Japan Approves Record Defence Budget: $56bn

Japan Approves Record Defence Budget: $56bn

The Japanese Ministry of Defence plans to strengthen its forces fundamentally. Not only did it allocate a record defence budget for fiscal year 2024. It also invests in defence programmes. as the Japanese Cabinet approved $56 billion for fiscal year 2024. 

On Friday, the Cabinet approved a more than 16 per cent rise in defence spending in 2024, which will speed up the deployment of long-range cruise missiles capable of hitting targets in China and North Korea.

The 7.95 trillion yen ($56 billion) budget for the fiscal year beginning in March is in line with Prime Minister Fumio Kishida’s goal of doubling defence spending to the NATO standard of 2 per cent of GDP by 2027, and it falls under the government’s new security strategy, which it adopted a year ago.

One of Japan’s significant programmes to green light will be maritime. Japan will begin the construction of the first ship in the next fiscal year with a $2.59 allocated budget.

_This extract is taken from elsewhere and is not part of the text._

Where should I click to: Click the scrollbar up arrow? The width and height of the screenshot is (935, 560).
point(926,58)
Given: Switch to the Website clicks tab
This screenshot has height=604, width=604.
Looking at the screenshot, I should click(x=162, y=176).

The defence ministry chose Lockheed Martin AN/SPY-7 solid-state radars (SSRs) for the two ASEVs over Raytheon’s AN/SPY-6 radar, which was initially built for US Navy warships outfitted with the Aegis Combat System. Japan’s four Kongo-class destroyers also use Lockheed Martin’s AN/SPY-1 radars. The ASEV is positioned as the cornerstone of Japan’s missile defence, primarily in response to North Korea’s ballistic missile threat. 

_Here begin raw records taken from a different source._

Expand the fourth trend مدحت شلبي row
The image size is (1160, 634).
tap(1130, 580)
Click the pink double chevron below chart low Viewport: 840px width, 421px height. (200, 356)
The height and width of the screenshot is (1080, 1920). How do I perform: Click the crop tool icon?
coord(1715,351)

According to the ministry, the ASEV will be 1.7 times larger than the US Navy’s latest Flight III Arleigh Burke-class guided-missile destroyer.

The crew of the ASEV will number around 240, far lower than the Maya-class destroyer’s 300. The first ASEV is expected to be delivered to the Japanese Maritime Self-Defence Force (JMSDF) in 2027, followed by the second in 2028. 

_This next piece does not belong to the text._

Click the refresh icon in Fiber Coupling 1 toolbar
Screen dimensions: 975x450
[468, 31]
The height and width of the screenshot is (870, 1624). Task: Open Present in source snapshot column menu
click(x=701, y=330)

The ASEV’s primary armament is similar to that of two Maya-class ships, with a Mk-45 (Mod.4) 5-inch/62-calibre (127mm) main cannon, SM-3 Block IIA and SM-6 missiles.

Starting in fiscal year 2032, the new ships will be outfitted with armament systems such as a long-range, ship-launched, enhanced version of the Type 12 Surface-to-Ship Missile (SSM), US-made Tomahawk cruise missiles, and high-power anti-drone laser systems, according to the defence ministry.

As of late August, the government forecasts each vessel’s construction cost to be around 395 billion yen.